Image

Akhirnya! Setelah Bertahun-tahun ke Sekolah Harus Menyebrang Sungai, Siswa di Jabungan Memiliki Jembatan

Taufik Budi, Jurnalis · Selasa 24 Oktober 2017, 11:09 WIB
https: img-o.okeinfo.net content 2017 10 24 65 1801216 akhirnya-setelah-bertahun-tahun-ke-sekolah-harus-menyebrang-sungai-siswa-di-jabungan-memiliki-jembatan-UT8NOIWvQ1.jpg

SEMARANG - Warga Kelurahan Jabungan, Kota Semarang, Jawa Tengah selama 25 tahun harus menerjang derasnya arus sungai Kethekan untuk mengantarkan anaknya bersekolah. Bahkan mereka harus bertaruh dengan maut jika air sungai meluap, jika tak ingin berjalan memutar sejauh lima kilometer untuk mencapai sekolah.

Salah satunya adalah Tugiono (60), warga Kelurahan Jabungan RT 4/2 Kota Semarang. Dia mengaku kerap was-was setiap meninggalkan anaknya setelah diantarkan ke sekolah. Pasalnya, dia khawatir bila anaknya nekat melintas sendirian untuk menerjang derasnya arus sungai.

"Biasanya saya gendong. Sejak kelas 1 SD sampai sekarang sudah kelas 5. Kadang kalau air terlalu kencang ya tidak sekolah," kata Tugiono di Jabungan, Selasa (24/10/2017).

Namun kini Tugiono bersama warga lainnya bisa bernapas lega, karena pemerintah akhirnya memerhatikan keluhan warga. Sebuah jembatan yang melintasi Sungai Kethekan menjadi kado terindah bagi warga. Seperti disampaikan siswa kelas 2 SDN Jabungan, Chelsea Adista.

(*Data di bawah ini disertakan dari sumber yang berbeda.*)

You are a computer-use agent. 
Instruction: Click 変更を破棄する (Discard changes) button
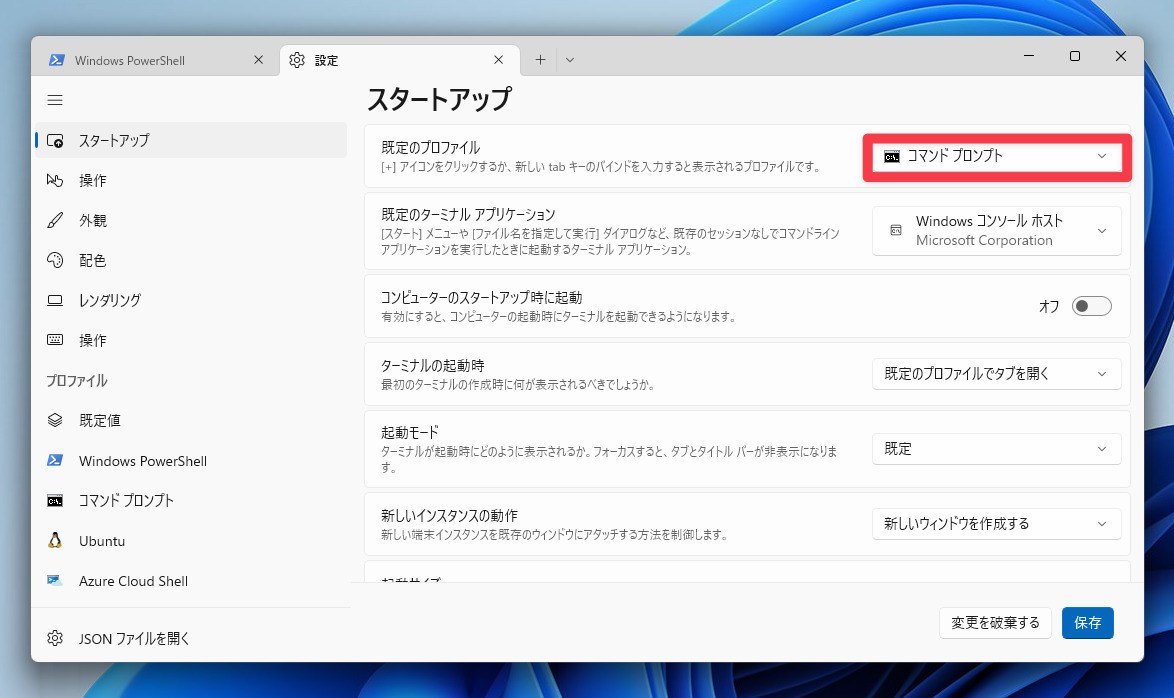(x=995, y=622)
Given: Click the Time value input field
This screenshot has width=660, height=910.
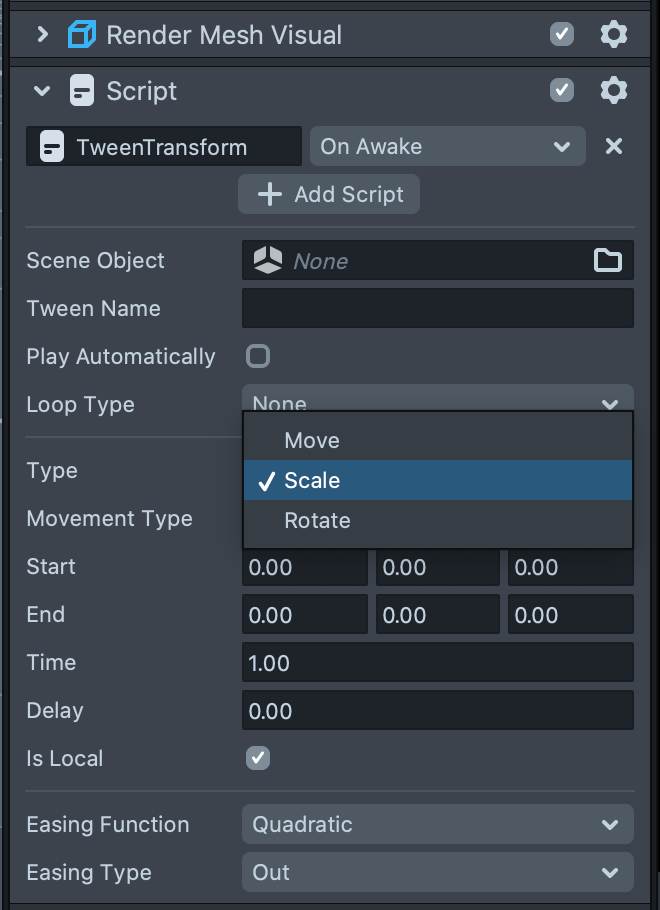Looking at the screenshot, I should [x=437, y=663].
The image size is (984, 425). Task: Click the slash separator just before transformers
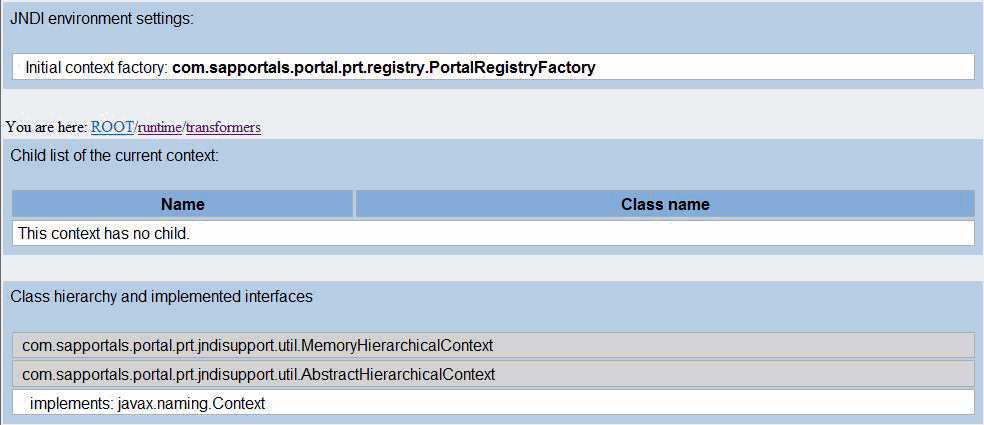click(x=184, y=127)
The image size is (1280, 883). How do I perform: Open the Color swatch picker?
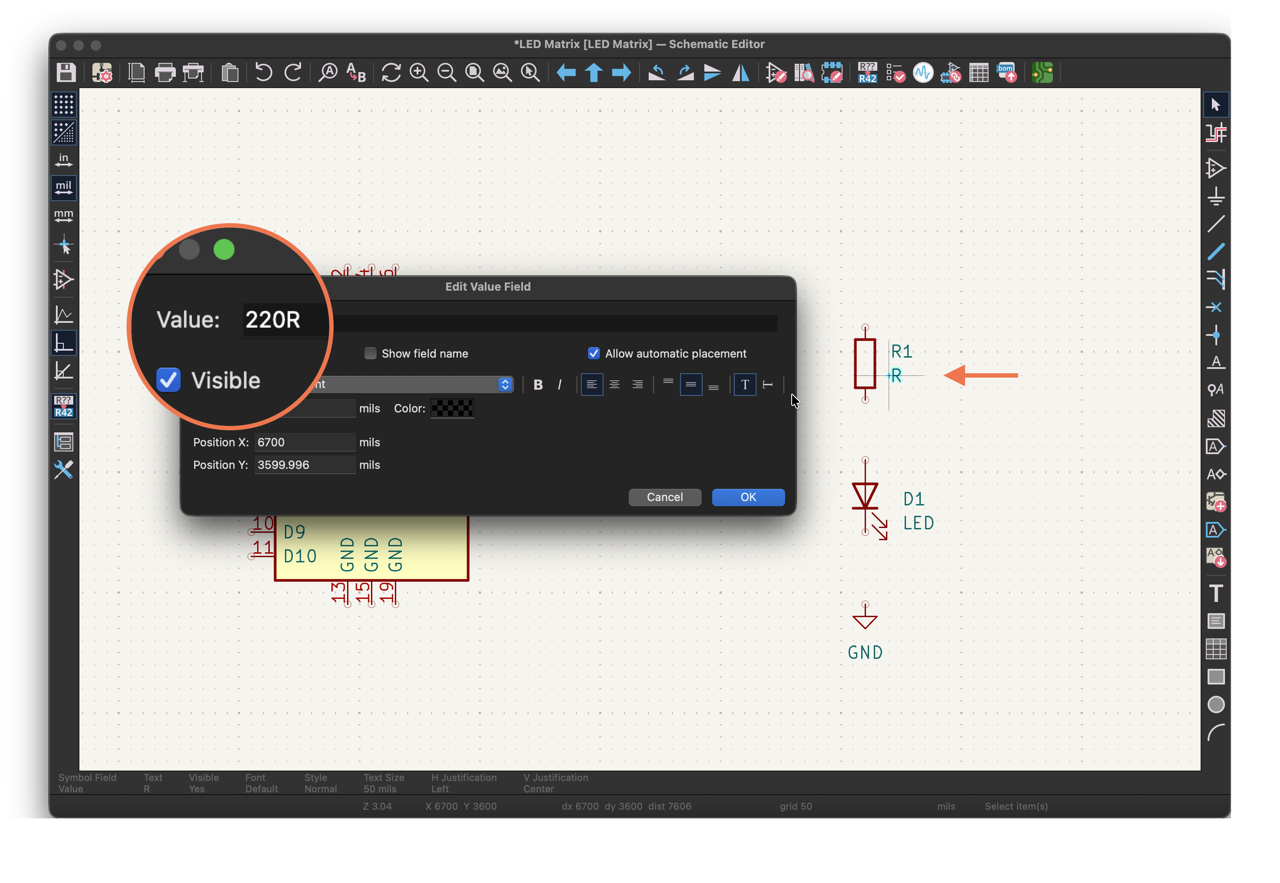click(x=452, y=408)
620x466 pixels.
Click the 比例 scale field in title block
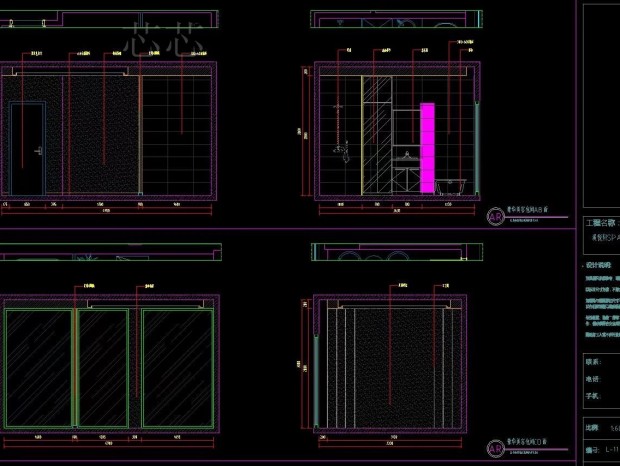[x=593, y=427]
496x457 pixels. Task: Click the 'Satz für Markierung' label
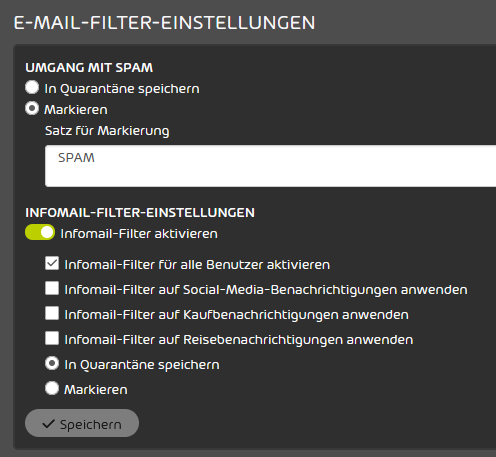(x=107, y=131)

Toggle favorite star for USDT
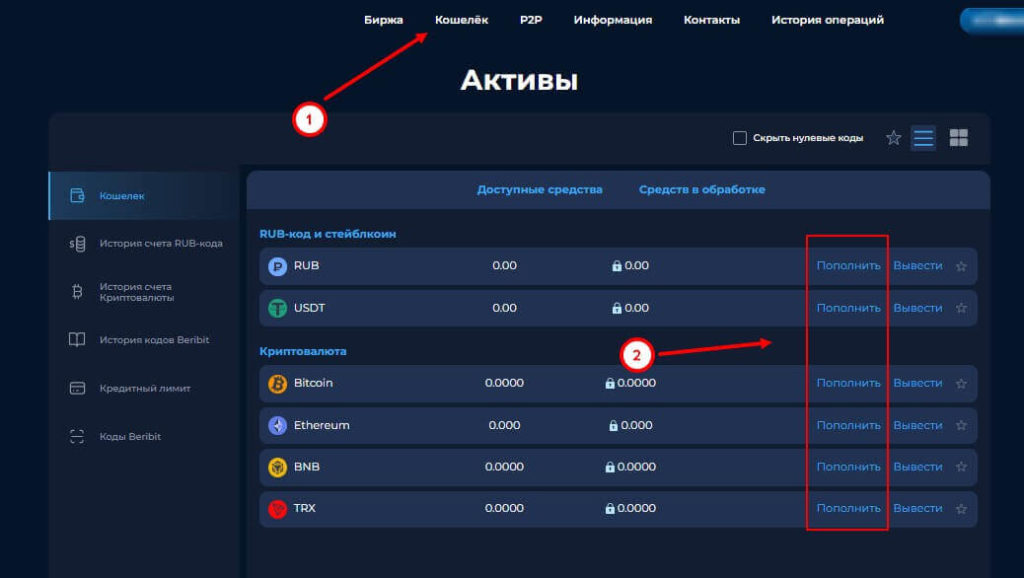pos(961,308)
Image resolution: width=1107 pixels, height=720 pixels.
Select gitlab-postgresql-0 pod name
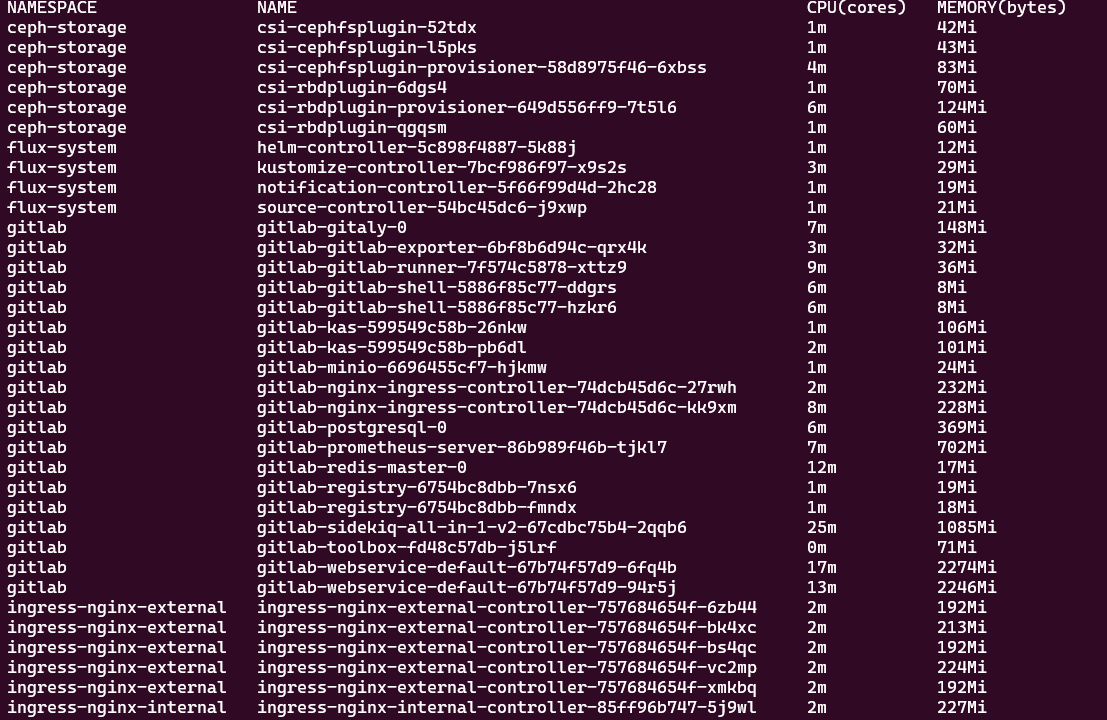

"Saya senang ada jembatan ini. Sudah enggak perlu masuk sungai lagi," kata Chelsea.

Sementara itu, Wali Kota Semarang, Hendrar Prihadi, mengungkapkan keprihatinannya atas nasib warga yang harus berjuang menerjang sungai untuk menuntut ilmu. Sebelum meresmikan jembatan, dia menyentil jajaran Pemerintah Kota Semarang yang tidak cepat tanggap pada kondisi masyarakat.

"Ada dari PU enggak? Ada Dinas Perumahan dan Pemukiman enggak? Kalau sering turun ke bawah, tidak akan sampai seperti ini, kenapa harus menunggu sampai ditegur? Jangan sampai masyarakat sudah bayar PBB jalannya masih rusak," tegas pria yang akrab disapa Hendi itu.

Menurutnya pejabat pemerintahan harus sering-sering turun ke masyarakat. Jangan sampai hanya mendengar laporan ABS alias asal bapak senang. Sehingga kondisi seperti siswa yang menyeberang sungai seharusnya bisa segera diatasi.

"Bahkan ini katanya warga sudah melaporkan 25 tahun yang lalu, tapi sewaktu saya datang ke sini di awal tahun, nyatanya tidak ada tindak lanjut. Kendalanya di mana? Buktinya ini bisa pakai anggaran pemerintah dan bantuan swasta. Sekarang tidak usah was-was lagi kalau mau menyeberang sungai, karena itu mari dijaga bareng-bareng yang sudah dibangun ini," tukasnya.